Here are some of the latest health and medical news developments, compiled by the editors of HealthDay:
FDA Approves Ingestible Medical Sensor
The U.S. Food and Drug Administration announced that it has approved an ingestible medical sensor that reports vital information on a patient's health back to his or her doctor.
The device, from Proteus Digital Health Inc., is only about the size of a grain of sand and had already been approved by European health officials last year, CBS News reported. Once swallowed, it sends out information on whether patients are taking their medications as instructed, as well as data on vital signs.
The sensor is designed so that it can be placed inside a pill or other consumable and it is powered by stomach fluid, CBS said. It transmits information to a patch on the patient's stomach, and that data is then relayed to a cell phone app to the patient and, with his or her permission, to their caregiving team.
"About half of all people don't take medications like they're supposed to," Eric Topol, director of the Scripps Translational Science Institute in La Jolla,Calif., told the journal Nature.
"This device could be a solution to that problem, so that doctors can know when to rev up a patient's medication adherence," said Topol, who is not affiliated with the device's maker.
Free Contraception, Well-Woman Visits Tied to Health Care Reform Begin
Starting Wednesday, up to 47 million American women can now gain free access to contraception, well-woman visits, STD screening and other benefits linked to the Affordable Care Act, CBS News reported.
"Women deserve to have control over their health care," Department of Health and Human Services (HHS) Secretary Kathleen Sebelius wrote on a blog posted on Healthcare.gov. "Too often, they have gone without preventive services, worrying about what even a $20 insurance co-pay would mean to their families' budgets and choosing to pay for groceries or rent instead. But now, thanks to the health care law, many women won't have to make that choice."

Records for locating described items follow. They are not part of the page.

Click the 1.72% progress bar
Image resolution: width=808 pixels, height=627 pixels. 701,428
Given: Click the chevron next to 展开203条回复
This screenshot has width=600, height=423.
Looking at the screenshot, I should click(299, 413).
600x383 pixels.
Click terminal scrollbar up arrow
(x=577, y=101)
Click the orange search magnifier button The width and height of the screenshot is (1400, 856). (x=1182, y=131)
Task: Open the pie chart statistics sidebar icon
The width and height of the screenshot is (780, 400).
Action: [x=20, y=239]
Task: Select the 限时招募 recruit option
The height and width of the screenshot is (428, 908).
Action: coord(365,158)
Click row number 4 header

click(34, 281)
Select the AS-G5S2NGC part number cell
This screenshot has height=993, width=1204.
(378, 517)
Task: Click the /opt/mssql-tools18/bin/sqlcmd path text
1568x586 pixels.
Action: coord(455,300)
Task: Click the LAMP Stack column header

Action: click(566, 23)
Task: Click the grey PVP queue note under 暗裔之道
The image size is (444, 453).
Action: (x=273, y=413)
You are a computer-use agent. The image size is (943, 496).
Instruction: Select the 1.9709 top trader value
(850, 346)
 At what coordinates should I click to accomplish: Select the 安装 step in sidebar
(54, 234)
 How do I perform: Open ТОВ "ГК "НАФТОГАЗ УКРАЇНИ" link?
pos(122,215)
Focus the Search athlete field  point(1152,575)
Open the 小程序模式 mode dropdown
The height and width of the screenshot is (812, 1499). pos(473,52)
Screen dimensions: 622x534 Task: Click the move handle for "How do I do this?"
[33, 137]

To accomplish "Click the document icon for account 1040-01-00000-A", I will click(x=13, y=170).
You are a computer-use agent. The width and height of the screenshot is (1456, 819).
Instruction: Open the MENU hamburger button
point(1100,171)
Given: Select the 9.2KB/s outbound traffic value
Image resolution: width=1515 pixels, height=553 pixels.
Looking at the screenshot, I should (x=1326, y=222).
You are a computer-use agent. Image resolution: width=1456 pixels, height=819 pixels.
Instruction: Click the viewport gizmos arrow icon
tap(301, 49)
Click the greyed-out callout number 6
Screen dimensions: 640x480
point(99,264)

Starting Aug. 1, women will not have provide a co-pay for well-woman visits (including annual check-ups or more if doctors deem necessary); contraceptives and contraception counseling; HPV testing every three years for women aged 30 or over; annual sexually transmitted disease counseling, including HIV screening/counseling; domestic violence screening and counseling; screening for gestational diabetes and breast-feeding support, supplies and counseling.
The new benefits currently only apply to women who are enrolled in a health insurance plan, CBS News notes, although more uninsured women are expected to be included as health care reform is fully implemented.
The free services that kick in Wednesday join other no-fee, preventive health measures, such as mammography screening, cervical cancer screenings (via the Pap smear) and prenatal services, that are already covered by the Affordable Care Act.
Not everyone supports the changes, however. According to CBS News, Catholic groups have filed 12 lawsuits in 43 courts across the country to block the provision to supply contraception free of charge.
"The implementation of this policy marks the beginning of the end of religious freedom in our nation," Christen Varley, executive director of Conscience Cause, said in a statement.